The only thing about the contract I couldn’t have taken much more of was the constant droning on of the victim complex, it’s all other peoples faults, but you’re looking at this given up on life fat whale occupying TV flop in and don’t move until you’re Eurine bag or nappy needs emptying. from the minute you arrive until you close the door behind you, there’s a long list of ailments all, easily explained by the way they’ve lived, but no sense of that in their rhetoric. it’s all the fault of everyone but the first person pronoun!
It’s a breath of fresh air to be out of that. I’m 64 but I take responsibility for the condition of my body and do everything I can to stay well. I’m more likely to fill a visitors head with positive ways of going forward and taking responsibility for health in first person pronoun terms! “Nobody’s fault but mine” Nina Simone.
There is a converse. My dad a General Practitioner, family Doctor. Said when he was almost dead, unbeknown to me at the time, but he died before I next saw him. I saw him after he died but would never do that again! Some cultures believe in that, big in West Indies, open casket. He said “when I was a young Dr, old people used to say to me “there is a lot of pain with getting old Dr”, I never understood, Dad said then. but I know now! It’s a fact of life, get over it, cope with it best you can, but no need to drone on to the man who comes to fix you’re heating about it every minute he’s in you’re house!
There were a handful of old ladies (no men) who were skinny and had 3 or 4 letters from the queen I think Alice, the loveliest was the oldest 108. Non of them droned on about their ailments aches and pains, neither did they blame anyone else. They filled you’re life wis a big broad smile and had light in their eyes. They weren’t big fat whales slumped in a soft lay back chair. You felt honoured to be in their presense. I wander how it was they lived years after reaching a hundred? It’s as plain as day! They didn’t fill their time making everyone around them responsible for what they should have seen to in their time, which is now very short, compared to Alice and others.

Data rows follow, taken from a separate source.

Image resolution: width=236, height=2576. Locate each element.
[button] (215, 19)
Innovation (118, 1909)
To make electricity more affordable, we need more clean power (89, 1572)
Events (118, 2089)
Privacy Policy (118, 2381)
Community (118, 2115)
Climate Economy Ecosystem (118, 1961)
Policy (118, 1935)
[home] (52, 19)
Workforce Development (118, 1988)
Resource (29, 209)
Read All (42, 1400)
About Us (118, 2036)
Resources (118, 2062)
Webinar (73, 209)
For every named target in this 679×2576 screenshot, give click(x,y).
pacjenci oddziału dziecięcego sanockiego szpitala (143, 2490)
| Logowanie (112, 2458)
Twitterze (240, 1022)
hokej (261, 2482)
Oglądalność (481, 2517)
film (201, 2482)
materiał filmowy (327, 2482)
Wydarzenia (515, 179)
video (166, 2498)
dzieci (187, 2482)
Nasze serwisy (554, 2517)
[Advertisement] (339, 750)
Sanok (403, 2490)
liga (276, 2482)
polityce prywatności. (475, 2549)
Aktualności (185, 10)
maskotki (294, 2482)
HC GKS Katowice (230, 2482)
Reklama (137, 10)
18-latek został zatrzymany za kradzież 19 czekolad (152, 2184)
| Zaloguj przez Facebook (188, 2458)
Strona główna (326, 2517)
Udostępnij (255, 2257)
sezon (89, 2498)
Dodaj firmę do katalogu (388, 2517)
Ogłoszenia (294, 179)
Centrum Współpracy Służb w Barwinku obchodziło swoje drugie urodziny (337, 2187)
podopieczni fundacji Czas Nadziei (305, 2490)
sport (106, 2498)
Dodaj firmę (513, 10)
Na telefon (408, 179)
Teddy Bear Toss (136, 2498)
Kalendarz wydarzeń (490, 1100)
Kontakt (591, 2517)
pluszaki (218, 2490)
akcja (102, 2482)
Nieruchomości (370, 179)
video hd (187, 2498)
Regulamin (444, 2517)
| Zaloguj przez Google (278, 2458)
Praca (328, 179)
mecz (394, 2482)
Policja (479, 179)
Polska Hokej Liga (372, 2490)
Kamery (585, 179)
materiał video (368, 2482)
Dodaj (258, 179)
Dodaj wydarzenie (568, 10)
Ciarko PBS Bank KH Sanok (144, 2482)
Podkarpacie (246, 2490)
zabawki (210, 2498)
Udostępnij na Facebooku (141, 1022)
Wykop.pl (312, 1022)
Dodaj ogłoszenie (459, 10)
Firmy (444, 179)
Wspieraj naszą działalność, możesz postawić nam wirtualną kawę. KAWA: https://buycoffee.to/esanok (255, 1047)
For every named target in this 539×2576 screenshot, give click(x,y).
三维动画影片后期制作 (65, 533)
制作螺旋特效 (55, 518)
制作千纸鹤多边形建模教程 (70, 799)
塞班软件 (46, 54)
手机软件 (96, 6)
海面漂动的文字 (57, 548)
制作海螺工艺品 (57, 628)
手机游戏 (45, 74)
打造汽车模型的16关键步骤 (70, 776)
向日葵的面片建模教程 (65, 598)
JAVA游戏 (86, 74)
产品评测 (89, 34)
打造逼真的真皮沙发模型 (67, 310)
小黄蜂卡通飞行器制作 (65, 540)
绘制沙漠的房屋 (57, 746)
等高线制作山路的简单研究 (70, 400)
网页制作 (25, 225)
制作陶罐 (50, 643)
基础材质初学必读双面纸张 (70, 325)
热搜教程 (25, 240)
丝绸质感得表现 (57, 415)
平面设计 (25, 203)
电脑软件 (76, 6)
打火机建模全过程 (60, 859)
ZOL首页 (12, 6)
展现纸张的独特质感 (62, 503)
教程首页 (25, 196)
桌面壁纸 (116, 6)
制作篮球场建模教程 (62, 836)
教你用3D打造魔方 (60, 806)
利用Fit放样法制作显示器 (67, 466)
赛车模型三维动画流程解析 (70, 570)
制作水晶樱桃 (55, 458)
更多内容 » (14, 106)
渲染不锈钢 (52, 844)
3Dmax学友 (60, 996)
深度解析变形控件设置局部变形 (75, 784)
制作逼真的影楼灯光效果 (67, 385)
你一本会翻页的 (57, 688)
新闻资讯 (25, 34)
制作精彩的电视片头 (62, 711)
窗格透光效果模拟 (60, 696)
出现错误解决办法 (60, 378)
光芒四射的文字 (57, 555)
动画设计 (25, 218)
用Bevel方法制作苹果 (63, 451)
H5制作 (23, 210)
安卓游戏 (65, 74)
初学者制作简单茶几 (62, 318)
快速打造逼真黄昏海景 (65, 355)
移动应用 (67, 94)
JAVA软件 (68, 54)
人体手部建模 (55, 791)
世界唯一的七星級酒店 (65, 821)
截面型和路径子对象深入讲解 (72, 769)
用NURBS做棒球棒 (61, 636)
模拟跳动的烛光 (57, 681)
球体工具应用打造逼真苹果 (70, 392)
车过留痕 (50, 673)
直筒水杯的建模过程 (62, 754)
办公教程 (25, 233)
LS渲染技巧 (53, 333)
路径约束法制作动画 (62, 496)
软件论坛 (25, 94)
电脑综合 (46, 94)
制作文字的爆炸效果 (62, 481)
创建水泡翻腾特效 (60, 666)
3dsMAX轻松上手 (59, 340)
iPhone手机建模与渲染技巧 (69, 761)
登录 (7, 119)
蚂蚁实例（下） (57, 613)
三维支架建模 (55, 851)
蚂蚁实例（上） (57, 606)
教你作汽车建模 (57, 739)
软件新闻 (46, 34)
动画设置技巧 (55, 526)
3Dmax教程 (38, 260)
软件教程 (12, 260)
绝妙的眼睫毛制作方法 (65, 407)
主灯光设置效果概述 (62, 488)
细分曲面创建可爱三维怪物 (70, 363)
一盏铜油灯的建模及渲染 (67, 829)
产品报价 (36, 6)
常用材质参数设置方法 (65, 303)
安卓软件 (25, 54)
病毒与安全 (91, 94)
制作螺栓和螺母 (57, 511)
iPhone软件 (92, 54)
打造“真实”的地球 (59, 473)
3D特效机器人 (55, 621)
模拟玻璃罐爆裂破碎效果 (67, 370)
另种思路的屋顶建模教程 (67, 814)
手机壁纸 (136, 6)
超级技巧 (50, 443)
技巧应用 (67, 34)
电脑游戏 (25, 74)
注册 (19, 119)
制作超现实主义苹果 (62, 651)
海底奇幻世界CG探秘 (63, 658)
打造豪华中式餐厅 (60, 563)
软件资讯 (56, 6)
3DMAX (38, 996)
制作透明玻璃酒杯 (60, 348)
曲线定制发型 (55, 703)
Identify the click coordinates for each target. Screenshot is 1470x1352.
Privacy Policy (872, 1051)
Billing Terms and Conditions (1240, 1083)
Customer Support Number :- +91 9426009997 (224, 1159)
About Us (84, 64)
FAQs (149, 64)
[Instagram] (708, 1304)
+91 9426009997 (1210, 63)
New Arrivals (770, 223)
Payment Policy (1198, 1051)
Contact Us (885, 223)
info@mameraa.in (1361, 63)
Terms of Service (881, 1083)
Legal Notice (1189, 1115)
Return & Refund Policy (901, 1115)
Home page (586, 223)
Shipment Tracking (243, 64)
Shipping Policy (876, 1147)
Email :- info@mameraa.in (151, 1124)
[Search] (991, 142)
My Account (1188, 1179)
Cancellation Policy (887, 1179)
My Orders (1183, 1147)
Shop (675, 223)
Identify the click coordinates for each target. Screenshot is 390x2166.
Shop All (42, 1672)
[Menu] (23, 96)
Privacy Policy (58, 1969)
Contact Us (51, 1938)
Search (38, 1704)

Now it’s my turn to take responsibility for the condition of my body and mind, go forward not back, don’t look back except to find better alternatives than you’ve not known or ignored before, future ways and behaviours are you’re reward for learning experiences of long life. And not fill young peoples lives with knowledge of all you’re ailments. They’ll find out in turn when they need to know. Just be a good example to them.
One book I read suggested that surrounding oneself with like minded people was a good and positive thing.